United States District Court, S.D. California
March 13, 2014
ESTATE OF REBECCA ZAHAU, et al., Plaintiffs,
ADAM SHACKNAI, et al., Defendants.
ORDER GRANTING IN PART AND DENYING IN PART MOTION FOR LEAVE TO AMEND [DOC. 19]
THOMAS J. WHELAN, District Judge.
On February 14, 2013, Plaintiffs Estate of Rebecca Zahau, Estate of Robert Zahau, Mary Zahau-Leohner, and Pari Z. Zahau commenced this action against Defendants Adam Shacknai, Dina Shacknai, and Nina Romano for assault, battery, negligence, and wrongful death. Plaintiffs now move for leave to file an amended complaint. Defendants oppose.
The Court decides the matter on the papers submitted and without oral argument. See Civ. L.R. 7.1(d.1). For the following reasons, the Court GRANTS IN PART and DENIES IN PART Plaintiffs' motion for leave to file an amended complaint.

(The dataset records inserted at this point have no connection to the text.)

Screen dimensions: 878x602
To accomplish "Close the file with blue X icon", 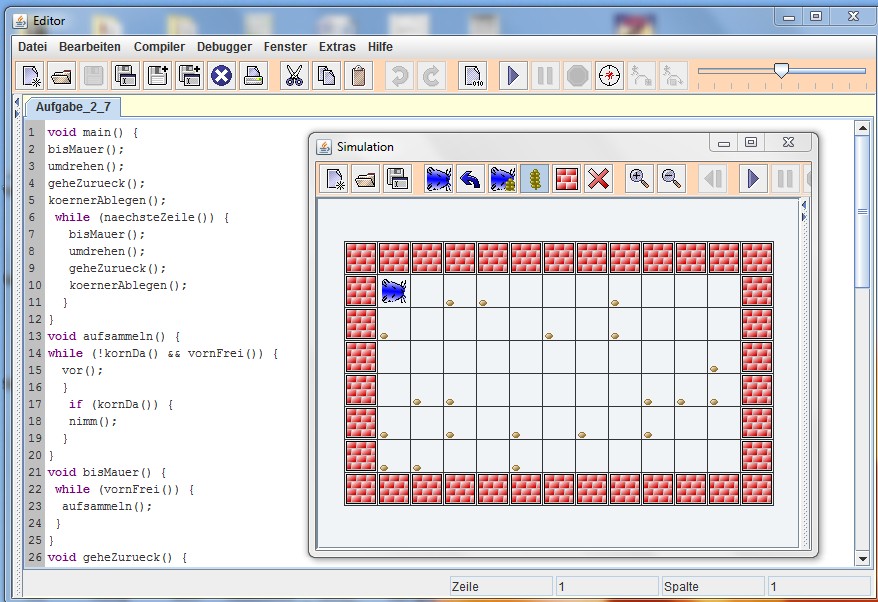I will tap(221, 76).
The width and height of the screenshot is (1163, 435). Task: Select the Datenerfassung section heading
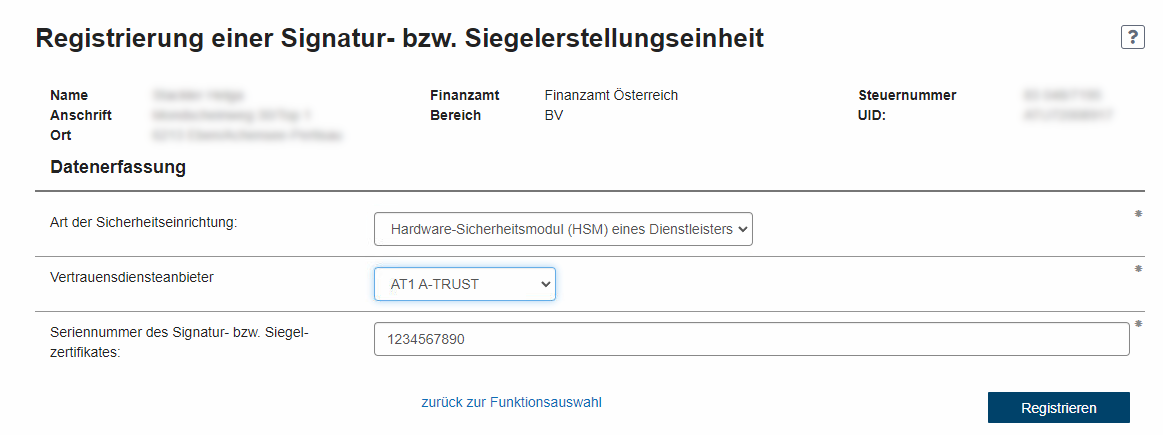(118, 167)
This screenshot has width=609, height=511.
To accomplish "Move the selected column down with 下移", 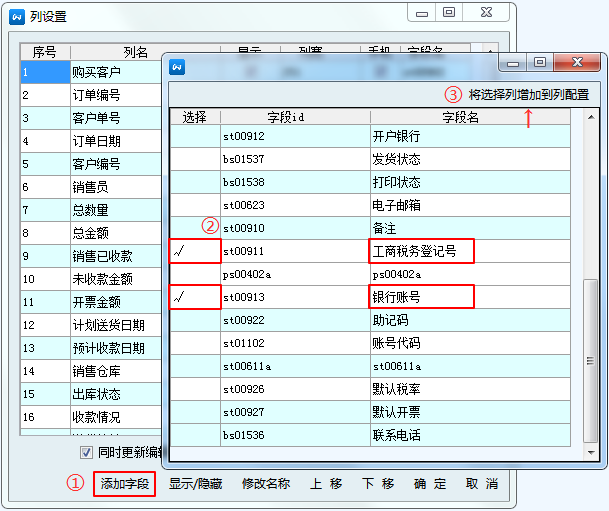I will point(377,484).
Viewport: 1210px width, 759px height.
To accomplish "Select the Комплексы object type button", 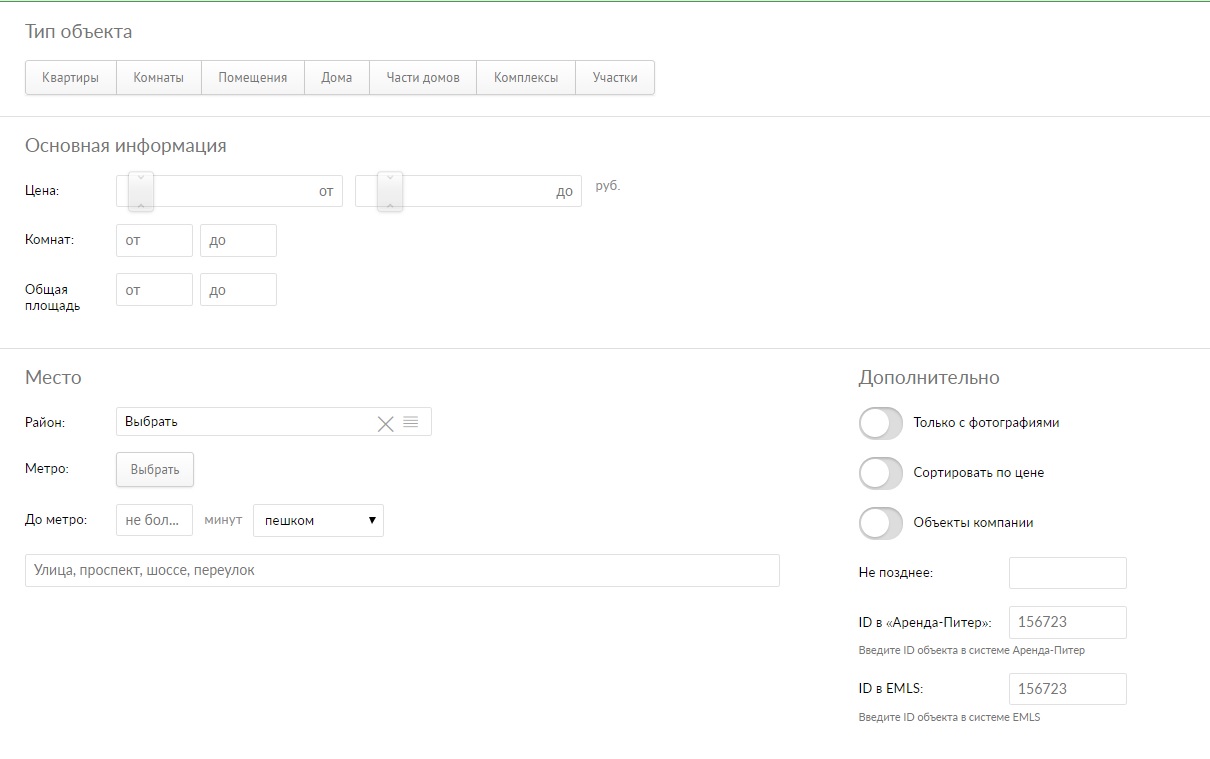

Plaintiffs allege that on or around the morning of July 13, 2011, Defendants "conspired to plan, and did in fact, murder" Rebecca Zahau in Coronado, California. (PFAC ¶ 12.) On that date, Ms. Zahau was found dead, naked, bound and gagged, with a rope noose around her neck. (Id. ¶ 13.) The cause of death was strangulation, "caused by either manual strangulation before she was hung, or from being hung with a rope noose around her neck from the second story deck of the Coronado vacation home at which she was staying." (Id.) The Coroner for the County of San Diego determined that Ms. Zahau died on July 13. (Id.) Plaintiffs allege that "[e]ach of the Defendants named herein were present at the location where the murder of Rebecca occurred and all of them actively participated in the planning, implementation, execution and subsequent concealment of the scheme to murder Rebecca." (Id. ¶ 14 (emphasis removed).)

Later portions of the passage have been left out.